The chances of another Perth-based lithium miner, IGO, of entering the Top 50 has dimmed. With a market cap of $5.4 billion, the company is down to the mid-60s in the ranking.
The merger of US-based Livent and Australia-Argentina lithium miner Allkem, expected to close before 2023 is out, may also not be enough for the combined firm to enter the Top 50. Together the two companies are now worth $7.4 billion, which would edge out AngloGold Ashanti for the last spot, but the fortunes of lithium and gold going into 2024 are diverging widely.
The blocking tactics of Gina Rhinehart’s Hancock Prospecting against the takeover of Liontown Resources by Albemarle turned out to be successful with the US lithium giant deciding to walk away from the deal this week.

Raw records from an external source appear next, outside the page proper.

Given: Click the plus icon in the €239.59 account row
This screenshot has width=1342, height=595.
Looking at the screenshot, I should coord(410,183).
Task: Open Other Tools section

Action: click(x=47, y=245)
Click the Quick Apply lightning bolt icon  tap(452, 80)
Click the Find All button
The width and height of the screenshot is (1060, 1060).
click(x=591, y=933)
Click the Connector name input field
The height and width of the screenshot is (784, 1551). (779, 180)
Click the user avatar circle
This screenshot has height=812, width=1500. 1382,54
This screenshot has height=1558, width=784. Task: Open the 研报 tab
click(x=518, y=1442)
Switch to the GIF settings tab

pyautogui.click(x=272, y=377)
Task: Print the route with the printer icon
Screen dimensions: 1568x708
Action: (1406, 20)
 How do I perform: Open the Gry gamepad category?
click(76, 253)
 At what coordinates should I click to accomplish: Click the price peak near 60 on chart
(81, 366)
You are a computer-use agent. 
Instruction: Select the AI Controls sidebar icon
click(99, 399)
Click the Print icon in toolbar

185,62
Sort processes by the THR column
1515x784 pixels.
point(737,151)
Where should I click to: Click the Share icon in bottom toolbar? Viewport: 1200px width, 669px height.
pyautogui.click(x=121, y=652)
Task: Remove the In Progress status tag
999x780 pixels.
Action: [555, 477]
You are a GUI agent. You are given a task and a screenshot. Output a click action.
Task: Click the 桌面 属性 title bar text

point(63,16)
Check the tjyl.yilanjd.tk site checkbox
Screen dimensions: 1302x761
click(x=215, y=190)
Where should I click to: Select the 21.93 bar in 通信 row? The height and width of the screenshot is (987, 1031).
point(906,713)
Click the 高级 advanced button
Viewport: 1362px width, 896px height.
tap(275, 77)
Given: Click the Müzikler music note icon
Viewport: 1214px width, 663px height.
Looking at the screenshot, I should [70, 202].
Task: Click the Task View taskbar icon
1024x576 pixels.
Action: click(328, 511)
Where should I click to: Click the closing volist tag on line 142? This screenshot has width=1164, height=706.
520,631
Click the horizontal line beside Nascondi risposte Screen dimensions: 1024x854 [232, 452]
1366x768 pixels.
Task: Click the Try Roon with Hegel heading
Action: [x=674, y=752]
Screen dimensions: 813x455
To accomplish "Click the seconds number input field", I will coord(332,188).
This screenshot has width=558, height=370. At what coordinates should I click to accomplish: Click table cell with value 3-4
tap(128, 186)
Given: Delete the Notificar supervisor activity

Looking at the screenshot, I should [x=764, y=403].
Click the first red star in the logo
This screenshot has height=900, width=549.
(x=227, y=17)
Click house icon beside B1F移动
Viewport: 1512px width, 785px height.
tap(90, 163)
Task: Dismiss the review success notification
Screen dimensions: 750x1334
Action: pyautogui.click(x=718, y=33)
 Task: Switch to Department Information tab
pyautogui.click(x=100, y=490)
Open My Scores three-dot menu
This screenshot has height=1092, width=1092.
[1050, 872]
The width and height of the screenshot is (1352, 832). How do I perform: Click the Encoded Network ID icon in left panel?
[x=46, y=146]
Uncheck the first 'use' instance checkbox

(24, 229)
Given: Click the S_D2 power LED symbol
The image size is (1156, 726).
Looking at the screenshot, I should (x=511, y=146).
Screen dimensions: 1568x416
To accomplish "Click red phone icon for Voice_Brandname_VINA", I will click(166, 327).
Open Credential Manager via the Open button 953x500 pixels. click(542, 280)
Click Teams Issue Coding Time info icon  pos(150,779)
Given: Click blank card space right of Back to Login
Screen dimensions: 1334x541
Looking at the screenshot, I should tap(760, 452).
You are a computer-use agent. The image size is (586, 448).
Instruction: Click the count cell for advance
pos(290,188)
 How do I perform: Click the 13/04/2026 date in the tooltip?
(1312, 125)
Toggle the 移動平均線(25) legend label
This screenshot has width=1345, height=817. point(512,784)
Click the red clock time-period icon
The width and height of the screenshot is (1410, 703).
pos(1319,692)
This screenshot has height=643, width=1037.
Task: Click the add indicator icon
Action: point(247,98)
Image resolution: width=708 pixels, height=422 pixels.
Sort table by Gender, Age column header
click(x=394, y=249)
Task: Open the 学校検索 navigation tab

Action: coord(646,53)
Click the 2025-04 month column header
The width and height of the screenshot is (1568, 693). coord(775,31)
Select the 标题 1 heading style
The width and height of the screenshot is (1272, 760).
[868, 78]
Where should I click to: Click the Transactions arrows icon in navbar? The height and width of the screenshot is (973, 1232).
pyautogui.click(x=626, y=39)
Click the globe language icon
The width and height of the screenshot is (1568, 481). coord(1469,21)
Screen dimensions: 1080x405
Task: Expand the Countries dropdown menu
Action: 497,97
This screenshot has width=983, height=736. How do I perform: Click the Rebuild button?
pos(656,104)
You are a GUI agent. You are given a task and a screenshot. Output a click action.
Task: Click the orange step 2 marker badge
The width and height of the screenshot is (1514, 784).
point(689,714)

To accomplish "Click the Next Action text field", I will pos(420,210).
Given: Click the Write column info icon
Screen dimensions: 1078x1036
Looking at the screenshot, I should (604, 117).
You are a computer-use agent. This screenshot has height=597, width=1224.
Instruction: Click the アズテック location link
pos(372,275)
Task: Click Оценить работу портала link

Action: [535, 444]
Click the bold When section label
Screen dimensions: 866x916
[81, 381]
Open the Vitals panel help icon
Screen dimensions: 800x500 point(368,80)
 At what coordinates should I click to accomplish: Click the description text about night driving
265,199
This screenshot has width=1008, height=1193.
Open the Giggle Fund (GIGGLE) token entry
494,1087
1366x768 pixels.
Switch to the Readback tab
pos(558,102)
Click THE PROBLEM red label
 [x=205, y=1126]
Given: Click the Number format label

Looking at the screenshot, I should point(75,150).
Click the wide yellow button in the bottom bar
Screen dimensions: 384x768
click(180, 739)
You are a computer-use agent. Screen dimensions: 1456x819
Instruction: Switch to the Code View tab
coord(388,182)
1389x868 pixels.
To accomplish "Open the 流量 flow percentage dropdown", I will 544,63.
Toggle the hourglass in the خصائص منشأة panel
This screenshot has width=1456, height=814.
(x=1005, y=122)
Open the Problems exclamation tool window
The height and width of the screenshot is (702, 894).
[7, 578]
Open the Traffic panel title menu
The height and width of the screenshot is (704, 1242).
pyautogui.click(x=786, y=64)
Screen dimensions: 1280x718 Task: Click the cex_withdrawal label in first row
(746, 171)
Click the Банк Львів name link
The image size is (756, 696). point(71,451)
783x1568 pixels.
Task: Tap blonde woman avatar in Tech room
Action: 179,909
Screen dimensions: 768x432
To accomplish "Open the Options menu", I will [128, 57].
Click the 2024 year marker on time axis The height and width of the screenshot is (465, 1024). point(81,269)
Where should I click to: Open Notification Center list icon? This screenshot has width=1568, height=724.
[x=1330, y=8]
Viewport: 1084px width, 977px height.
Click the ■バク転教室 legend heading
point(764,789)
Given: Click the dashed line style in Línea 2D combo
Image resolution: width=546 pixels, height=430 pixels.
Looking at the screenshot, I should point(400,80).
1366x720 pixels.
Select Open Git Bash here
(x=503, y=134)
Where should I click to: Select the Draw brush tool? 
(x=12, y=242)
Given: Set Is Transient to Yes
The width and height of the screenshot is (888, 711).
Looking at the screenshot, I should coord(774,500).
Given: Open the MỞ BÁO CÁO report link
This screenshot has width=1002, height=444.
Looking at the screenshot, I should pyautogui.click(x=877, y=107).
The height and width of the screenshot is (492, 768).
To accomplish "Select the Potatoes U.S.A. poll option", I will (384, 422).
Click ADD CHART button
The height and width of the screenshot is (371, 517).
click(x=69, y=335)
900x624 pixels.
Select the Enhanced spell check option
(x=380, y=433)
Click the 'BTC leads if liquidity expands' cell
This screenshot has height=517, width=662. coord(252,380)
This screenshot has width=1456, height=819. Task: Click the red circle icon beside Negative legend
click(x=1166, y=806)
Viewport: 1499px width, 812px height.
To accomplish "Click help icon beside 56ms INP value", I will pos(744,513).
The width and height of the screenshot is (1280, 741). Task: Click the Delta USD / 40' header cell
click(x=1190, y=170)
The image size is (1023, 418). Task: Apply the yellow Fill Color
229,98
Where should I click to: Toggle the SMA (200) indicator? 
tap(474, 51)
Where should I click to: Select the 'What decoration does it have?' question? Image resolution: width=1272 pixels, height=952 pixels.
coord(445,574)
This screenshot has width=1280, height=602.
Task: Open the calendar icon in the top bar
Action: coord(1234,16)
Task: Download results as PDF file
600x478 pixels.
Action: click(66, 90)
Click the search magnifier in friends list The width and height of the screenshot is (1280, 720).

Liontown’s 127% surge this year afforded the Perth-based company a market value of $4 billion before the collapse of the takeover which halted trading in the stock. Liontown on Thursday said it has secured the necessary funding to bring its Kathleen Valley project into production.
Enriched uranium
In September, uranium scaled $60 per pound for the first time since 2011. The breakthrough for the nuclear fuel comes after a decade in the doldrums following the Fukushima disaster in Japan.
The World Nuclear Association predicts world reactor requirements for uranium to surge to almost 130,000 tonnes (~285 million pounds) in 2040. That’s up from an estimate of 65,650 tonnes in 2023.
A significant portion of the WNA’s upward growth adjustments can be attributed to the accelerated adoption of Small Modular Reactors (SMRs) as part of decarbonisation efforts for a range of industries from shipping to data centres with powering remote mine sites near the top of the list for SMR potential.
Canada’s Cameco makes the best performer list over the three months again in Q3 after spending much of the post-Fukushima period in the wilderness. The Saskatoon-based company enters the top 30 for the first time after jumping 19 places so far this year.
The value of shares in Kazatomprom, the world number one uranium producer, topped $10 billion at the end of Q3 placing it at position 36. Until this year the state-owned Kazakh company was outside earshot of the Top 50 since its dual-listing in London and Astana in 2018.
Diversified drop
BHP’s market position has also been supported by uranium prices as the Melbourne-based company boosts output at its Olympic Dam operations.
The world’s top mining company’s market value has declined by less than 8% year to date for a $142 valuation, outperforming other diversified heavyweights Rio Tinto, down 17%, Glencore (–21%), Vale (–25%) and Anglo American (–38%).
London-listed Anglo American has had a rough year in part due to its exposure to platinum group metals and control of Anglo American Platinum, and is now valued at $32 billion after peaking at $70 billion in March 2021.
Investors in Anglo, with a history going back more than a hundred years on the South African gold and diamond fields, have had a particularly wild ride over the last few years. In January 2016, Anglo’s market cap fell below $5 billion after it came close to suffocating under a pile of debt.
The dramatic slump in palladium prices (down 38% this year) and platinum (–16%) have also seen AngloPlat drop to its lowest position ever at a valuation of $10 billion, down from nearly $40 billion end-March 2021.
Former PGM high flyers Impala Platinum and Sibanye Stillwater, both valued around the $4 billion mark today, have lost sight of the Top 50 altogether.